Time is one of the most fascinating things to think about. Of course, it’s not a thing at all—we call it a dimension. Are there any better Wikipedia entries than those for “time” and “circadian rhythm”?

Director Philipp Hartmann puts his chronophobia to fascinating and occasionally funny use in this very German essay motivated by a very common anxiety: fear of the passing of time. His continent-hopping journey is poetic and evocative by turns. We move from the atomic clock in Braunschweig (which “exports time” to other European countries) to the amazing planes of the largest salt desert in the world, lying at 4000m in Bolivia. Hartmann is interested in unusual experiences of time—including a fascinating section regarding a test for Alzheimer’s—but mostly this is a film about the quotidian, about how the mind registers and is unsettled by being in it, with, of course, a few surprises along the way.

“A filmic philosophical essay often poses a challenge: how to film an idea? Often, talking about a particular matter is confused with materializing it in front of the camera. That’s why Philipp Hartman uses no intellectual stars to explain the philosophical dimension of time and rather attempts to present some sort of phenomenology of time through his camera and his own immediate experience.“ (Roger Koza, FICUNAM)

(Vancouver International Filmfestival 2013)

Otros comentarios sobre „El tiempo pasa como un león rugiendo“

Esta película presenta diversas aproximaciones a lo que el tiempo-cronos es o ha sido para el director.
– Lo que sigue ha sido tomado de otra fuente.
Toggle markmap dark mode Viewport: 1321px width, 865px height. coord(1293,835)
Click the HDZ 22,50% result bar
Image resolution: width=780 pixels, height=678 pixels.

Con un sesgo intimista retrata ocasiones familiares, muestra cómo se mide el tiempo gracias a una super máquina, explica sus sensaciones cuando era un niño, comenta la muerte de su padre y el escaso tiempo que éste tuvo debido al cáncer, reportea a sus amigos, trata de mostrar la inmesidad del tiempo mostrando el salar de Bolivia y también nos acerca una prueba de Alzeimer que dibujan sobre las agujas de un reloj aquellos que padecen dicha enfermedad. El tiempo se vuleve accesible pero a la vez se aleja como dimensión metafísica. Reporta un profundo e intrincado planteo existencial. En líneas generales el film me gustó y en especial el nombre que eligió el director cuya frase había sido dicha por su abuela .

(Macarena en: http://elojosoberano.wordpress.com/2013/05/11/pelicula-03-1105/ )

… Desde donde se forma uno la idea que una pelicula debe ser hecha de acuerdo a ciertas reglas? nos hemos acostumbrado a una suerte de guión que se reitera en el cine comercial pero es entre las filas de los directores del cine independiente que podremos asistir a la busqueda y a una creatividad mas libre de modelos.
Esta pelicula sobre el tiempo es una miscelánea de experimentos y reflexiones referidos al paso del tiempo, resulta un entretenido acercamiento a distintos aspectos y denota una grave preocupación con el tema por parte del director. Me ha hecho reflexionar sobre mi propia relación con el tiempo, a veces las peliculas para eso sirven , Me he encontrado con algunas cosas inquietantes. Agradezco a Jorge haber pasado revista a las distintas maneras de contemplar el tiempo en la película, me habìa olvidado de muchas. El se ha olvidado de una, quizas menos explìcita, y que me cautivó tanto que esta mañana me desperté con la imagen de la mujer mayor que siente cada vez mas frecuentemente una mano que la empuja a la alegría. Creo que dice así, que siente algo que la impulsa hacia un estado de felicidad. Porque lo incluyó? en ese estado, pienso, el tiempo deja de existir. Que privilegio, yo quiero eso.